## begin Passage given
7. The engine according to claim 3 wherein a compression cylinder and a
combustion cylinder at least partially simultaneously aspirate air.
8. The engine according to claim 1 including electrical means for igniting
the fuel in the combustion cylinders.
9. The engine according to claim 1 wherein the pistons of the combustion
cylinders, the expansion cylinder and the overcharge cylinder are the same
size.
10. The engine according to claim 1 including means for cooling the engine.
Description
TECHNICAL FIELD
The instant invention is directed towards internal combustion engines in
general and, more particularly, to a compounded overcharged engine that
develops increased efficiency especially when used in its adiabatic diesel
version.
BACKGROUND ART
Throughout their history, attempts have been made to increase the
efficiency of internal combustion engines. Although many designs and
alternatives have been proposed, it is generally conceded that for the
foreseeable future, the spark ignition and diesel designs will be the
motive engines of choice.
Mass produced engines have relatively mediocre efficiency ratings--about
35-40%. The great bulk of wasted energy is lost in the form of unutilized
heat. Accordingly, engine development has been directed towards increasing
the recovery and utilization of the lost heat.
In particular, in recent years there has been extensive research directed
towards adiabatic engines (more properly low heat rejection engines) and
methods of recovering extra power from them. These are best summarized in
Comparative Evaluations of Three Alternate Power Cycles for Waste Heat
Recovery from Exhaust of Adiabatic Diesel Engines, by M. M. Barley, Jul.
1985, DOE/NASA/50194-43 NASA TM-86953. This study compared the
efficiencies of turbocharged, turbocharged-after cooled engines,
turbocharged-turbocompounded and turbocharged-turbocompound-after cooled.
## end Passage given
◆ Given problem: Does each statement agree with the engine patent text above? Answer yes or no for each, and quote the words from the text that decide it. 1. Mass produced engines are rated at roughly 35-40% efficiency. 2. Most of the wasted energy in these engines is lost as noise. 3. Claim 8 adds electrical means for igniting the fuel in the combustion cylinders.
## begin Supplied data
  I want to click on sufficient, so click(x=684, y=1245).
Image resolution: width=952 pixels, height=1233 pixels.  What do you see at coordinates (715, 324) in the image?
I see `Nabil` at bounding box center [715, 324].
## end Supplied data
◆ Exercise result:
1. Yes: "Mass produced engines have relatively mediocre efficiency ratings--about 35-40%."
2. No: "The great bulk of wasted energy is lost in the form of unutilized heat."
3. Yes: "8. The engine according to claim 1 including electrical means for igniting the fuel in the combustion cylinders."